Task -> Quote the lines below exactly, starting at the line containing "Given: Cut the selected text" and ending at the end of the records.

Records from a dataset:
________________
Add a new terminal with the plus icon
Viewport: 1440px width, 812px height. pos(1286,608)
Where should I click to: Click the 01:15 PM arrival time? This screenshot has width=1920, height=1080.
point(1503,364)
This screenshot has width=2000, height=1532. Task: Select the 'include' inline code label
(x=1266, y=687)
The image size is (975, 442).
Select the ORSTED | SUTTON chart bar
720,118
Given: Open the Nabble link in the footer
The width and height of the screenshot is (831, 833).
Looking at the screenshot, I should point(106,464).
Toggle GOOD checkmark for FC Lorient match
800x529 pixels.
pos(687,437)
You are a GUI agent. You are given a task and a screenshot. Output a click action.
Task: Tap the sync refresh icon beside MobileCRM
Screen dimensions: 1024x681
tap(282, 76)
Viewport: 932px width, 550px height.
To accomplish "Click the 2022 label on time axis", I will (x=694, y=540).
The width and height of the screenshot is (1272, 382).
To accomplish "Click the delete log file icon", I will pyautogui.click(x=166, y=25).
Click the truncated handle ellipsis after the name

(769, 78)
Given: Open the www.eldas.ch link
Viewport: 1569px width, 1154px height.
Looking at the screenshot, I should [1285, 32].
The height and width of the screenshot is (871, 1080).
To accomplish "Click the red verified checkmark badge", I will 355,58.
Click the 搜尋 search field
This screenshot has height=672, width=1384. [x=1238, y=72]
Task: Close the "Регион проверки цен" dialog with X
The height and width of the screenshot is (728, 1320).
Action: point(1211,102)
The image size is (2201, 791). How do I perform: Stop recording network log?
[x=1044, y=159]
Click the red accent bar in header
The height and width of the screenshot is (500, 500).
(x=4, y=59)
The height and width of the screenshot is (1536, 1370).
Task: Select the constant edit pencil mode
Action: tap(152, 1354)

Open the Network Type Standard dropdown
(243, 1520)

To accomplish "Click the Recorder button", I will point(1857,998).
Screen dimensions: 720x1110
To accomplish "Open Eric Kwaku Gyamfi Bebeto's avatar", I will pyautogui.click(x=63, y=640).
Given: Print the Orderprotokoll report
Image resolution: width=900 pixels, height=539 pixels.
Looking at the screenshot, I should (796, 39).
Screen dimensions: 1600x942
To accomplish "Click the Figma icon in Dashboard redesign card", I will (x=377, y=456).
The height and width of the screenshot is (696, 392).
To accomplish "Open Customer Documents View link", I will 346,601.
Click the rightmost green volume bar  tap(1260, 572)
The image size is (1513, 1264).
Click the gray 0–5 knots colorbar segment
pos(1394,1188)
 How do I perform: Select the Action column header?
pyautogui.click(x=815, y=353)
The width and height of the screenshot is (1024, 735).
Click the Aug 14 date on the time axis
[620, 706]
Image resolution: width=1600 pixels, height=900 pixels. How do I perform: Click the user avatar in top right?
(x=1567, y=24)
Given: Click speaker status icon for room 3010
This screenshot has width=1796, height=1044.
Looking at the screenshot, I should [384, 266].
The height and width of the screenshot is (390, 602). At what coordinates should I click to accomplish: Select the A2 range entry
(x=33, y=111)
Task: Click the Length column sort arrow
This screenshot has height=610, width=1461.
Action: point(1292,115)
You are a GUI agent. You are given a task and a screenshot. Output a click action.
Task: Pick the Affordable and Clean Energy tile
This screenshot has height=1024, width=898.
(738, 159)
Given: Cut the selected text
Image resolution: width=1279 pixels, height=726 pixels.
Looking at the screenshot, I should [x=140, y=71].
________________
Result ->
Given: Cut the selected text
Image resolution: width=1279 pixels, height=726 pixels.
Looking at the screenshot, I should [x=140, y=71].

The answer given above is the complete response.